I shared my story in
this post from earlier this year, thinking that would be the end of it. I had exercised a lot of demons/abs and thought I could go on and live a normal life.
I straightened myself up and got a real job. It’s not much, but it’s an honest living.
Then, a miracle. I met a boy. A really nice boy. The Boy. One that wasn’t only into me for my ability to be able to swallow mouthfuls of hot, sticky cum at a time. No, he liked me for me.
Instead of doing what I used to do and sucking his essence out of his penis, we took things slow. We went on actual dates to the movies and to dinner. And when we’d go for a drive it never ended in a seedy parking lot, him unzipping his pants, commanding me to do what the fuck I do best.
It was nice.
But something inside me wasn’t fixed. There was still a little cumslut deep inside of me. When I’d walk past a dark alley at night I’d feel a gravitational pull towards it and my mouth would water.

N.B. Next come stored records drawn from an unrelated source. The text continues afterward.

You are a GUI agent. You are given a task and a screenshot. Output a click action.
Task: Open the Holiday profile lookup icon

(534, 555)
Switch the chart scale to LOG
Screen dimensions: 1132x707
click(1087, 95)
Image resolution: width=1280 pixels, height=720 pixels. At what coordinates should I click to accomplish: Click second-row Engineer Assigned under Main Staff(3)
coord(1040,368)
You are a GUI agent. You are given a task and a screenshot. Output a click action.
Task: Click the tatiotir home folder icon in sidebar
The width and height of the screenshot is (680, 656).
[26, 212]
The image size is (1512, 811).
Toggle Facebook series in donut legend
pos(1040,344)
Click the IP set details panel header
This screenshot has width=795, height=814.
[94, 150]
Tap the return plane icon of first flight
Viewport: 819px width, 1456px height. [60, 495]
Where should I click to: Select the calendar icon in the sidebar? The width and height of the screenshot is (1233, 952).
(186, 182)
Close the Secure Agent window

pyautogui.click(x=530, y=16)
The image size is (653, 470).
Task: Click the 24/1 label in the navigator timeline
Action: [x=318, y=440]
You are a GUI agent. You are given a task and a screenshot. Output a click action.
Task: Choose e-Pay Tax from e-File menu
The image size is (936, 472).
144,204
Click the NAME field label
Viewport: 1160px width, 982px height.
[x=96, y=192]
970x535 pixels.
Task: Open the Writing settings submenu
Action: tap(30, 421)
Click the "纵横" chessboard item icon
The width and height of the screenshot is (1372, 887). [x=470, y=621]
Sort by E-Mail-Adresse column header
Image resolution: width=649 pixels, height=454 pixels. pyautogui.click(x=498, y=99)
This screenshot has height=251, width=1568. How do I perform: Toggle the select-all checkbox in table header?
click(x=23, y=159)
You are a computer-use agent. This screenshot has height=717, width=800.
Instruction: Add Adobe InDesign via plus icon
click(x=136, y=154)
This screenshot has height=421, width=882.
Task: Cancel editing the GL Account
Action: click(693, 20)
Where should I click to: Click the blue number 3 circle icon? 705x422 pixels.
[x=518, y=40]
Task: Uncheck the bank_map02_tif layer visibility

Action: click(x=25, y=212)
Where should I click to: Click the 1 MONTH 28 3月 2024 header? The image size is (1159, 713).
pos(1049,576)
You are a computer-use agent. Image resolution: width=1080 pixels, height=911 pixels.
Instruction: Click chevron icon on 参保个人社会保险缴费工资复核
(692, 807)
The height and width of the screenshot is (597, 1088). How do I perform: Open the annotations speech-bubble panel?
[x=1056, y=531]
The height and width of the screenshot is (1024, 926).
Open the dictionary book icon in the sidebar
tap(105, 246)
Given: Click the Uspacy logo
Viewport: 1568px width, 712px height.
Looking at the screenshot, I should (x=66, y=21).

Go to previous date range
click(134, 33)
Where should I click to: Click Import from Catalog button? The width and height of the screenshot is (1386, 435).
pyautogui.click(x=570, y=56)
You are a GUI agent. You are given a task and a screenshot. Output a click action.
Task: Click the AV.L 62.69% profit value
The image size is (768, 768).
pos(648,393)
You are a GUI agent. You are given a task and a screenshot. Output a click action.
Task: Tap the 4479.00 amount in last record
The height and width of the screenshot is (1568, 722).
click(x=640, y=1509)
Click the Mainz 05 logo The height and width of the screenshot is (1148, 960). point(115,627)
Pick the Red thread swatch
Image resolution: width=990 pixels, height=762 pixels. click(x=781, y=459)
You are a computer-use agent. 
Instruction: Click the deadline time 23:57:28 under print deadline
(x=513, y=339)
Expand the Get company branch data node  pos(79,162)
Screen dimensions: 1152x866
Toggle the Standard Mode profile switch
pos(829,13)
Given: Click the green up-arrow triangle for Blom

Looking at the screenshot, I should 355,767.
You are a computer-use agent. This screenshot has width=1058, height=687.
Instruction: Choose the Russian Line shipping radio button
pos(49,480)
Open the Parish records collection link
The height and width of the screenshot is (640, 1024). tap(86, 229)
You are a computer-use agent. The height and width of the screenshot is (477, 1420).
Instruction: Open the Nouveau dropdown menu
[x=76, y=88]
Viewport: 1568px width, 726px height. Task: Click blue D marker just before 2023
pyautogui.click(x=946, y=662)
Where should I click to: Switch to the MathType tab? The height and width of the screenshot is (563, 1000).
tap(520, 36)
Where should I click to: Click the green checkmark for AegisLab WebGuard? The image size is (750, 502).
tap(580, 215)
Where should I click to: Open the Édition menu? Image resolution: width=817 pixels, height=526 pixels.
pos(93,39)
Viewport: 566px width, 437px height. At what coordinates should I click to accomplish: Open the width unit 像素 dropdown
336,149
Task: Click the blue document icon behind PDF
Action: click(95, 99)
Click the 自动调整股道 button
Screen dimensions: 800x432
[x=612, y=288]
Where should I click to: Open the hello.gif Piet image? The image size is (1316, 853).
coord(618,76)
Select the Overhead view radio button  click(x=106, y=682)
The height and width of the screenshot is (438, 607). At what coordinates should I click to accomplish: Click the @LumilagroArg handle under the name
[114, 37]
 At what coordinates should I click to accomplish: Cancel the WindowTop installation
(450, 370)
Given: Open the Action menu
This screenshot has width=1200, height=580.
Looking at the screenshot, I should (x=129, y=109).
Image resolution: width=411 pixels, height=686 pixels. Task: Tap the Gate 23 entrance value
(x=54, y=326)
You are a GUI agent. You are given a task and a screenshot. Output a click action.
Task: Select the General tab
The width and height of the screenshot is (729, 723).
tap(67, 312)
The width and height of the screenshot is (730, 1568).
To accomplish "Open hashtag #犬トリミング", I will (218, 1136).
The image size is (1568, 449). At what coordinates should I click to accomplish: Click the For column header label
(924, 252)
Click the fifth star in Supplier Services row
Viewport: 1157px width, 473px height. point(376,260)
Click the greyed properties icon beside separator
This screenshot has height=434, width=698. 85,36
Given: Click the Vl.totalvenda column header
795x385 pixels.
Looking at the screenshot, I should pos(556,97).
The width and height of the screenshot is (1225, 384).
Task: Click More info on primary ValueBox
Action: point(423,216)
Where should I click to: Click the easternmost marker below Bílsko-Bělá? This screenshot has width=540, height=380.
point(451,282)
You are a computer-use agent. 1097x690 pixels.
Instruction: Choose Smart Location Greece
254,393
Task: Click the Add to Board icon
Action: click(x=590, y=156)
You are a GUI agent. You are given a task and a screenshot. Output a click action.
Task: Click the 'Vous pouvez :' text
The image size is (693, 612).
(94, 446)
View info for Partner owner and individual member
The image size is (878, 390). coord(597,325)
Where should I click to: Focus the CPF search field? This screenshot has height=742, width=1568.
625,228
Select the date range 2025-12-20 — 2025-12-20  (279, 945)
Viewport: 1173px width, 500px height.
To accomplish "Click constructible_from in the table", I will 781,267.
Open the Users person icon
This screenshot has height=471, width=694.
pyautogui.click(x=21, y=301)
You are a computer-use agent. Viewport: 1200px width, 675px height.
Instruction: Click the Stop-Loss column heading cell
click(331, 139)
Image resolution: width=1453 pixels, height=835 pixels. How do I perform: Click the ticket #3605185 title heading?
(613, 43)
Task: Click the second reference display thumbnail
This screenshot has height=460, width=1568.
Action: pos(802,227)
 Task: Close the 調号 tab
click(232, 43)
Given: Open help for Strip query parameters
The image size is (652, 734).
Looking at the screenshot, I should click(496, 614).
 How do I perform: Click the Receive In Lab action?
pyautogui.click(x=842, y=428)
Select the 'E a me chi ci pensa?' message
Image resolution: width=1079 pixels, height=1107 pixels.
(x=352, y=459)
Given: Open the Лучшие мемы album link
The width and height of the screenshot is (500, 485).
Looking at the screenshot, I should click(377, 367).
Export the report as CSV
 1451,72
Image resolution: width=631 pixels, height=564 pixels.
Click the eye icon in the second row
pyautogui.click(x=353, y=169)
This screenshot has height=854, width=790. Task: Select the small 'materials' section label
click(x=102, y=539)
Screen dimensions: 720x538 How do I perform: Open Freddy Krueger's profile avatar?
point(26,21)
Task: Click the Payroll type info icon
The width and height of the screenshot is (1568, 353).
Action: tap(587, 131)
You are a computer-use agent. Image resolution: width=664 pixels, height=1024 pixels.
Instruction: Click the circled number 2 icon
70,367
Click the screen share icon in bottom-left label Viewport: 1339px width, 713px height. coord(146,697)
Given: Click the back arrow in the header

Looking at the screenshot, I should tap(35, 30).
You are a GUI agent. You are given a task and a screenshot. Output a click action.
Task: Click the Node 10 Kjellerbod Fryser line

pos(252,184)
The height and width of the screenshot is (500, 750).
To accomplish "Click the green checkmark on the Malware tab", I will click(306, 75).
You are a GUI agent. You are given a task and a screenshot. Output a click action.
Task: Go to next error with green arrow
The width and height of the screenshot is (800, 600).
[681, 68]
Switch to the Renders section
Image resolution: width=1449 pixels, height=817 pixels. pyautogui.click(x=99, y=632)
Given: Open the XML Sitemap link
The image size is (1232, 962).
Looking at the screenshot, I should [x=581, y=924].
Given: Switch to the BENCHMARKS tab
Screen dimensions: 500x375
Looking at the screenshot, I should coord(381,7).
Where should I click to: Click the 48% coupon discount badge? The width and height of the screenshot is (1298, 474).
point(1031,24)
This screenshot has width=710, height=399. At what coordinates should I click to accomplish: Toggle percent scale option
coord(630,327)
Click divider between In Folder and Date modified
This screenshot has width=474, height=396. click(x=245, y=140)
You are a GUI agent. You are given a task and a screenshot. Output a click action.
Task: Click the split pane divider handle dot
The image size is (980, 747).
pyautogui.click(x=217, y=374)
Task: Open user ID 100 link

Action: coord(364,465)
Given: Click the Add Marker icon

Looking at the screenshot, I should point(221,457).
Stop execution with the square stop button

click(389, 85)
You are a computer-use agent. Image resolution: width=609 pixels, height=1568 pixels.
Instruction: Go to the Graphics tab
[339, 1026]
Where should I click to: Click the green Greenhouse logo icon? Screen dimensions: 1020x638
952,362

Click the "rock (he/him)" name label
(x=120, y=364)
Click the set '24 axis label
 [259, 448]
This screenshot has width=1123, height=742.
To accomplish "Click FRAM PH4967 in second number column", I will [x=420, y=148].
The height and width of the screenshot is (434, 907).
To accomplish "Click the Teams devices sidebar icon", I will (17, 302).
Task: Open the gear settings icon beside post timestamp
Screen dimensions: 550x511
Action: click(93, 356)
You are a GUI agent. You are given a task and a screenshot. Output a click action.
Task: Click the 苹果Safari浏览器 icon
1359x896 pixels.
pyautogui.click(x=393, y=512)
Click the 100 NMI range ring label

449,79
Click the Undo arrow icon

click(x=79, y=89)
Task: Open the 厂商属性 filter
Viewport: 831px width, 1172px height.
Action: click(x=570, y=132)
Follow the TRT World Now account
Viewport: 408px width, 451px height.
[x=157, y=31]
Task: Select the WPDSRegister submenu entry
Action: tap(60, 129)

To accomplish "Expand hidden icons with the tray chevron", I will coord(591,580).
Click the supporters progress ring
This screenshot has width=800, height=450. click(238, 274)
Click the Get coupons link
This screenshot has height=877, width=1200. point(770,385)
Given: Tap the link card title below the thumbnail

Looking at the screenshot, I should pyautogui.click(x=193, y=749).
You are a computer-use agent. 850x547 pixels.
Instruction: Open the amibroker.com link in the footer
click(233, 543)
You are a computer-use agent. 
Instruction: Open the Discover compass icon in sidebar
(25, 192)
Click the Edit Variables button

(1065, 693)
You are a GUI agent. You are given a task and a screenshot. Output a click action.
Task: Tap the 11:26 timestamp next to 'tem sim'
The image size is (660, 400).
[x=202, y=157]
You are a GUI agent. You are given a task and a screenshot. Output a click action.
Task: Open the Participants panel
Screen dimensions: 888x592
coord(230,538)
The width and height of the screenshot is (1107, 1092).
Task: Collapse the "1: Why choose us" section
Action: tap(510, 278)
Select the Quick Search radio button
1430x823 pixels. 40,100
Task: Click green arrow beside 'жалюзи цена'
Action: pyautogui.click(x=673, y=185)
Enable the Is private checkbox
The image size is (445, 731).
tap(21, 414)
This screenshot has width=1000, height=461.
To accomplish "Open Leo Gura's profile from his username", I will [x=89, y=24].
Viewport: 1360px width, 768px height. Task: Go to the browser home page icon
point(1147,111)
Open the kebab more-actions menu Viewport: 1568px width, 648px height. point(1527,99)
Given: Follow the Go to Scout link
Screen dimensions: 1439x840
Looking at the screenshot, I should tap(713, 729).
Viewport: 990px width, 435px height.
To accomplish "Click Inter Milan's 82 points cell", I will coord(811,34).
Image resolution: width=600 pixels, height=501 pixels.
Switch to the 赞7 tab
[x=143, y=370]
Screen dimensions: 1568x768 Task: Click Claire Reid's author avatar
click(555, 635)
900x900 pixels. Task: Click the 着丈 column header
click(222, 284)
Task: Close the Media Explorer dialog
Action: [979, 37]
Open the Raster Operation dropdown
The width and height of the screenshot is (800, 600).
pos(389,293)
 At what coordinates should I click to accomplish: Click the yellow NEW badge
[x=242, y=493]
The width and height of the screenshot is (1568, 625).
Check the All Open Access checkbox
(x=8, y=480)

The other night I fucked up big time. The Boy was busy and couldn’t go out. I wanted to dance so I went to a club myself. I got drunk, really drunk. Some random guy took me home. It was clear what he wanted from me. I didn’t mind, I actually wanted it. The part of me that loved having guys beg for attention took over and I made this arsehole come harder than he ever has before.
But since then I haven’t been able to speak to The Boy. He’s so sweet. I just can’t lie to him. I can’t lose him.